Cider has only recently beginning to rebound from those earlier setbacks. An industry gathering of cider makers, dubbed "CiderCon," attracted all of about 25 attendees in 2010, though it's now grown to 3,000 in 2016, Rutzen said.

Cider's slow climb back into the marketplace has been hampered by a couple of factors, he said.

One is the built-in bias most bar managers have against the beverage. Rutzen said his past efforts to help cider makers break into Chicago's pubs and taverns frequently met with skepticism.

"I got laughed out of many doors. A lot of people would say, 'We have a cider.' I'm like, 'OK, but you have 10 IPAs on draft,'" he said.

Though cider consumption in the United States lags, percentage-wise, that of countries including France, Great Britain and Spain, "If cider were a beer category, it would be the third largest behind IPA and wheat beers," Rutzen said.

MYTH: CIDER IS WIMPY

Think cider's wimpy? Pommeau — a mix of apple juice and apple brandy — can pack a wallop. [Flickr/Connie Ma]
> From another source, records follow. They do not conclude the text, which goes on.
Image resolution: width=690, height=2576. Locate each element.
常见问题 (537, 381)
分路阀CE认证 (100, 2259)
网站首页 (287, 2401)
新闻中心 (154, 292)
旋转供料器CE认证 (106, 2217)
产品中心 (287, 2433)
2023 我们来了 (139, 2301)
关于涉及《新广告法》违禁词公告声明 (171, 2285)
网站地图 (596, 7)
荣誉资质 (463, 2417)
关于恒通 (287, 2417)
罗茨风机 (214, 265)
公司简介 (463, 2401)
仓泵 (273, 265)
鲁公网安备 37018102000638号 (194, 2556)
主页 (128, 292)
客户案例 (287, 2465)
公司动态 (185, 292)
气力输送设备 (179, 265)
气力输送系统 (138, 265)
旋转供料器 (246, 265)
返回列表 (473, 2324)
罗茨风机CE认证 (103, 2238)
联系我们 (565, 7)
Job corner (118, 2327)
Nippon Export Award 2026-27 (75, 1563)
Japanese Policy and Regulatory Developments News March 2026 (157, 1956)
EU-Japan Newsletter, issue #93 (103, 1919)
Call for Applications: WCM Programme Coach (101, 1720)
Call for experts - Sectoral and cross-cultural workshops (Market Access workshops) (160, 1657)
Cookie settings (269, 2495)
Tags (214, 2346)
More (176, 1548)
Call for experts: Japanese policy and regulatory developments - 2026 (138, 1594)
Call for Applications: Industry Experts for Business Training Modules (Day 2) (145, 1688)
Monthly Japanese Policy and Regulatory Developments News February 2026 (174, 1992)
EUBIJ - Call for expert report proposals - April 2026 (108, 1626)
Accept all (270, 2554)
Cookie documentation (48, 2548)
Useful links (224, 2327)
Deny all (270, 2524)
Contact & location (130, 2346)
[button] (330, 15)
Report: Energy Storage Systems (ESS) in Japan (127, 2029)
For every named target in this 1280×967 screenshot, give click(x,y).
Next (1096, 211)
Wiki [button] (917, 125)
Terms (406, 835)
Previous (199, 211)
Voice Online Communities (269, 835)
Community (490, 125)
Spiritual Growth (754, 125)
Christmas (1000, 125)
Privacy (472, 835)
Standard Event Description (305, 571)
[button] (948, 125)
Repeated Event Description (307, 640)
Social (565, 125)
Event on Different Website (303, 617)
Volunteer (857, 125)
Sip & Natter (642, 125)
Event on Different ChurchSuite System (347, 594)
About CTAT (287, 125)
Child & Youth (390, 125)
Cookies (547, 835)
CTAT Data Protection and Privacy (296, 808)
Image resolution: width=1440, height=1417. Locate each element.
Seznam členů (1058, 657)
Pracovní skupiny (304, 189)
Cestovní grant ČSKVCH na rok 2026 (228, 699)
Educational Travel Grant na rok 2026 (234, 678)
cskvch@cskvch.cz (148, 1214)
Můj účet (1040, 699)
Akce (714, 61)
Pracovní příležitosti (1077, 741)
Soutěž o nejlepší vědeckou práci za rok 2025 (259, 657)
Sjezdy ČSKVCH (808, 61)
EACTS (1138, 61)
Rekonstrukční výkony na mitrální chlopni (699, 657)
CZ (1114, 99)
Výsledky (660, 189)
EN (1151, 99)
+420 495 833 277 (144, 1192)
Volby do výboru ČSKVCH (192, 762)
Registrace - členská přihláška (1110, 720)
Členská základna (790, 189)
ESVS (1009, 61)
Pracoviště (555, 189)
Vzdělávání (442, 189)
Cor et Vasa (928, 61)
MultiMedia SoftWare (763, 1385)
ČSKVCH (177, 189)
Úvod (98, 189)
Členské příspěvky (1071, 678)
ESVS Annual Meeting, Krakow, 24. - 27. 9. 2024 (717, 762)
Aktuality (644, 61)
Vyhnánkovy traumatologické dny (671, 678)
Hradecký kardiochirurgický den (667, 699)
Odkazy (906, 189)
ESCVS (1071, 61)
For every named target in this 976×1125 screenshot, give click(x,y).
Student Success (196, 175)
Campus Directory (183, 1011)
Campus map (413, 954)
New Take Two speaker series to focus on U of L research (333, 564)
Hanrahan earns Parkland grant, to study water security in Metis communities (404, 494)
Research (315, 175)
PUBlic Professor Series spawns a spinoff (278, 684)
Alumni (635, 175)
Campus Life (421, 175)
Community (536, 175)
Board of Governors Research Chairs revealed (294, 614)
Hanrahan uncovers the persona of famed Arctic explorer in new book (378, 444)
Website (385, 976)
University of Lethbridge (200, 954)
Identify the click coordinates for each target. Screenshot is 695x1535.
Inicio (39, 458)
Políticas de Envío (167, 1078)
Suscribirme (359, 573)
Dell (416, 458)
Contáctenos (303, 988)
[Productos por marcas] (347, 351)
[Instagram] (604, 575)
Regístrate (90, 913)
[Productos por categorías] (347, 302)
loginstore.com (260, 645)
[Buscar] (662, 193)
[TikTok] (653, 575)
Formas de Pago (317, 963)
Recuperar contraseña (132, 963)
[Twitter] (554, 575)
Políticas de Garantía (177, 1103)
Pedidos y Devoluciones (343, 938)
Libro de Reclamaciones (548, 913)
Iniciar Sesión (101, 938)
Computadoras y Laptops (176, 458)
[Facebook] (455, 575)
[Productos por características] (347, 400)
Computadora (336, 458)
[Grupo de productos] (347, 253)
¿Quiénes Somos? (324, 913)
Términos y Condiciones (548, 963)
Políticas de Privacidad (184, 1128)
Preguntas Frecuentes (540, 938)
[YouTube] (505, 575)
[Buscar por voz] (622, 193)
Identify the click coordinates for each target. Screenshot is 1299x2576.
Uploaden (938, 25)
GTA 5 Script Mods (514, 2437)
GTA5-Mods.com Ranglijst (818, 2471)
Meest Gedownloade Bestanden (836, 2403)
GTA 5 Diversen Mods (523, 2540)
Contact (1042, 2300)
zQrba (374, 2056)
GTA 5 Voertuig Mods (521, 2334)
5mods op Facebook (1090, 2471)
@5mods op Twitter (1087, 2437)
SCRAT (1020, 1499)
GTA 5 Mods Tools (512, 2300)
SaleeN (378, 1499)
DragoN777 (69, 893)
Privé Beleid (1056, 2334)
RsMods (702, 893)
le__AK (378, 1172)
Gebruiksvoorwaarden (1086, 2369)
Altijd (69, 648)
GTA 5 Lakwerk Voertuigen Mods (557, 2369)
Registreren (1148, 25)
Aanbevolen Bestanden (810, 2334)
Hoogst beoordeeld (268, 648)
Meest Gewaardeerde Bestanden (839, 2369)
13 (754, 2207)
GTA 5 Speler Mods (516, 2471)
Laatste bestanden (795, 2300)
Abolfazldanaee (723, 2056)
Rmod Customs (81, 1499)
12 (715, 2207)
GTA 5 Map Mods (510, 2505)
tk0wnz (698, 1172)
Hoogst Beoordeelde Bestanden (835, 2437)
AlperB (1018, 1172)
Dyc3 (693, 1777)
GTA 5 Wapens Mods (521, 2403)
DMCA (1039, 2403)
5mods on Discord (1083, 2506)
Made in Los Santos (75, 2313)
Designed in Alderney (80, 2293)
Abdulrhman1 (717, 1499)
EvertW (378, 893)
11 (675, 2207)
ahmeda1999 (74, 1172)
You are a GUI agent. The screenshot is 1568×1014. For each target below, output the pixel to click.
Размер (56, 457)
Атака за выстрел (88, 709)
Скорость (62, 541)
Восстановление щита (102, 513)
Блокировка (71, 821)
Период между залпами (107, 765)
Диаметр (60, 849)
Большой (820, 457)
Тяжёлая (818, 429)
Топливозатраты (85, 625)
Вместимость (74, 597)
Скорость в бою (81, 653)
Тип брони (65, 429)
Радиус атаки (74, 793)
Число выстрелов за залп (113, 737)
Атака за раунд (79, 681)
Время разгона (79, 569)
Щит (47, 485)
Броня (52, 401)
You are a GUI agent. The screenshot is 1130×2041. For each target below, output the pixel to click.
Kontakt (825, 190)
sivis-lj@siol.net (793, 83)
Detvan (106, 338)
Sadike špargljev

The perception that real men don't drink cider is just that — perception, Rutzen said.

"We're the only country in the world that thinks that way. It's American machismo," he said.

In fact, cider consumption is split roughly 50-50 between men and women, according to Rutzen.

Also not true, he said, is the notion that cider packs a comparatively weak alcoholic punch compared with beer and wine.

If a buzz is what consumers are after, Northman has a cider on draft that's 11 percent alcohol by volume, and also stocks plenty of pommeau, a mix of apple juice and apple brandy, which can hit 18 percent alcohol by volume, Rutzen said.

Perhaps the biggest task ahead of Rutzen is to get people to stop thinking so hard about their beverage choices.

"It's not open heart surgery, this is food and drink," he said. "Have fun."